There is evidence that people with a history of major depression have lower connectivity between two particular brain areas when recalling feelings of guilt. Now, new research suggests that it is possible to strengthen this brain connectivity and increase self-esteem with a new type of neurofeedback training.

Using a functional MRI scanner, researchers have shown that neurofeedback training can increase self-esteem in those with depression.

A team of researchers from Brazil and the United Kingdom demonstrated that just one session of neurofeedback training using functional MRI (fMRI) can produce such a result.

They report the findings of the proof-of-concept study in a recent NeuroImage: Clinical paper.

Neurofeedback is a technique that allows people to learn how to influence their own brain activity by observing a representation of that activity in real time.

Electroencephalography (EEG) neurofeedback has been around since the 1970s. Neurofeedback using fMRI, which uses imaging to look at brain activity, is a more recent development.

Like EEG neurofeedback, fMRI neurofeedback is noninvasive, but it differs from the EEG approach in that it offers greater resolution of the brain region under observation.

Previous study examined connectivity

In an earlier study, the same team had already used fMRI to show that when people with a history of major depressive disorder (MDD) experience feelings of guilt, or “excessive self-blame,” they have lower connectivity between the right anterior superior temporal (ATL) and the anterior subgenual cingulate (SCC) regions of the brain.

Connectivity between brain regions has to do with the amount of connectedness that they have in order to exchange information. In the case of the ATL and SCC, their connectivity relates to the interpretation of social behavior.

The researchers refer to the patterns of lower connectivity between the ATL and SCC that they saw as “brain signatures.”

“The brain signature of excessive self-blame was discovered in patients with whose symptoms had remitted, suggesting it could precede the symptoms of depression, making people more vulnerable to the disorder,” says lead study author Dr. Roland Zahn.

Dr. Zahn is a reader in neurocognitive bases of mood disorders at King’s College London in the U.K.

He and his colleagues wished to take the previous findings a step further and address the question of whether people could use fMRI neurofeedback to alter their brain signature.

How the team conducted the study

For the study, the researchers enrolled 28 people with a history of MDD and randomly put them into two groups: an active intervention group and a control intervention group.

For reasons of safety, they chose to involve people whose MDD symptoms were in remission, so as not to risk any current depressive episode getting worse following the treatment.

Both groups could see fMRI neurofeedback of their ATL-SCC connectivity activity in real time on a color computer screen. The computer represented the level of ATL-SCC connectivity in the form of a thermometer.

During the feedback sessions, both groups recalled a memory of a situation in which they had felt guilt towards other people. They also repeated the task for feelings of indignation.

The instruction to both groups was to try and increase the level of the thermometer by changing their feelings as they recalled the event.

“The marker was a thermometer that, when filled to the top, would be a signal that the participants were doing well in the training,” Dr.

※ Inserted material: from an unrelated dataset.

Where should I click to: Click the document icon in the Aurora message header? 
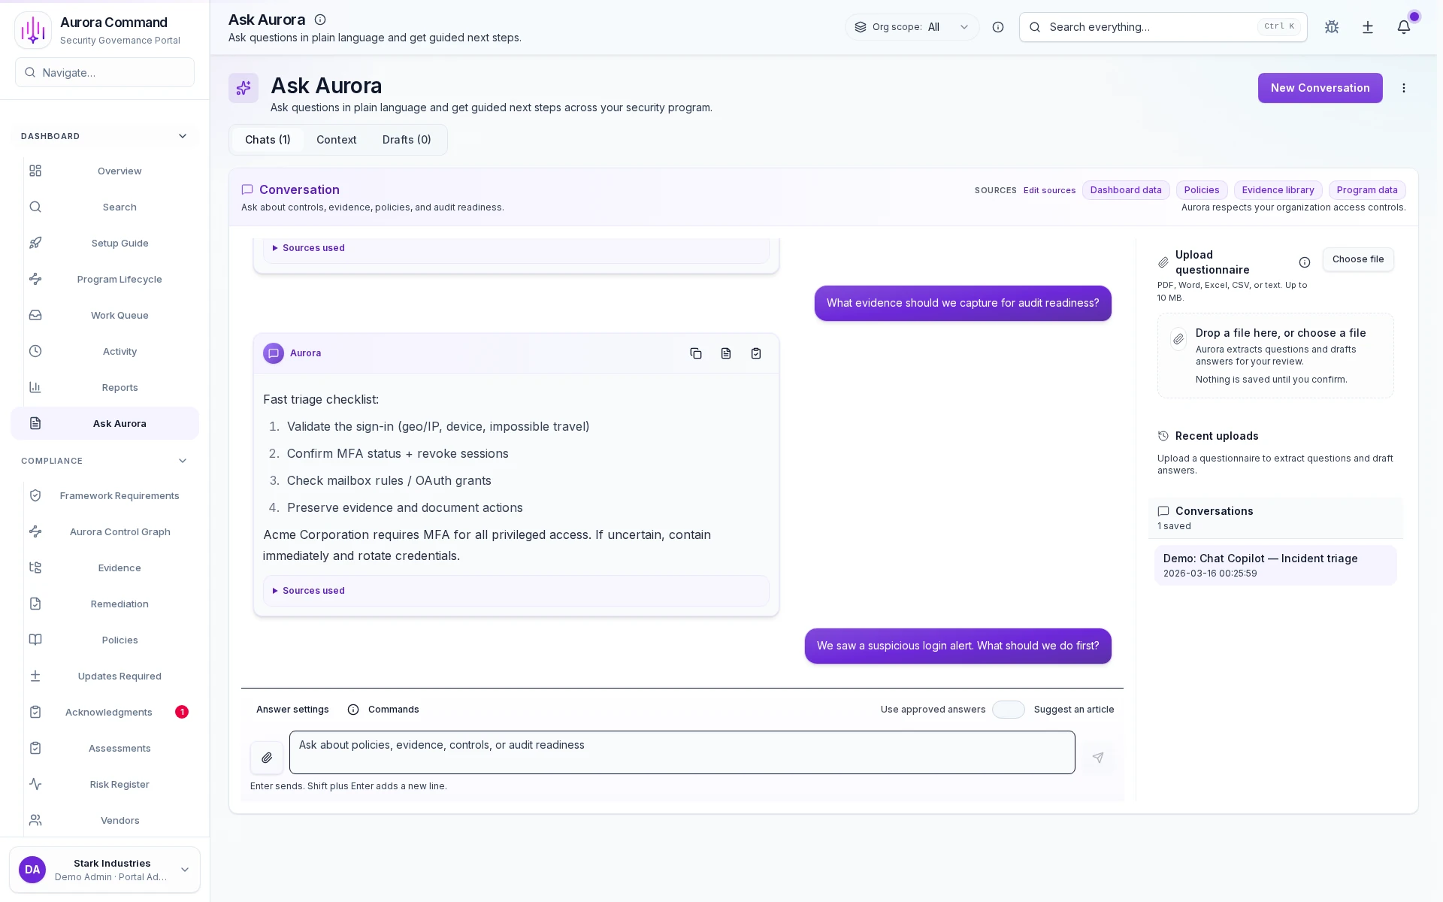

Zahn explains.

There were differences between the groups, however. In the intervention group, the thermometer level went up only if the ATL-SCC connectivity increased; in the control group, it only went up if the connectivity stayed the same, or stabilized.

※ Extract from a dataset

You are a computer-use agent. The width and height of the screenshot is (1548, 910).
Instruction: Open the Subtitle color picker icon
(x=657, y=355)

Rise in ATL-SCC connectivity and self-esteem

Because the study design took the form of a double-blind trial, neither the participants nor their instructors knew whether they were in the active intervention group or the control (stabilization) group.

“The rationale for stabilization as a control intervention,” write the authors, “was to provide feedback from the same brain regions as in the active group whilst being engaged in the same psychological task, which avoids differences in the psychological aspects of the intervention in both groups.”

Also, such a design rules out feedback that might come from a brain region that is not relevant and “could thus create a mismatch between neurofeedback signal and psychological task,” they add.

When the participants completed the thermometer task for the indignation condition, the thermometer “reinforced stabilization of the preceding degree of correlation between the ATL and SCC in both intervention groups.”

This was because the outcome measure that the researchers used was the “increase in correlation between ATL and SCC fMRI signal for guilt relative to indignation.”

Although both groups experienced neurofeedback for the same amount of time, the fMRI results showed that ATL-SCC connectivity only increased in the active intervention group.

In addition, from analyzing before and after responses to psychological questionnaires, the team saw an increase in self-esteem in the active intervention group but not in the control group.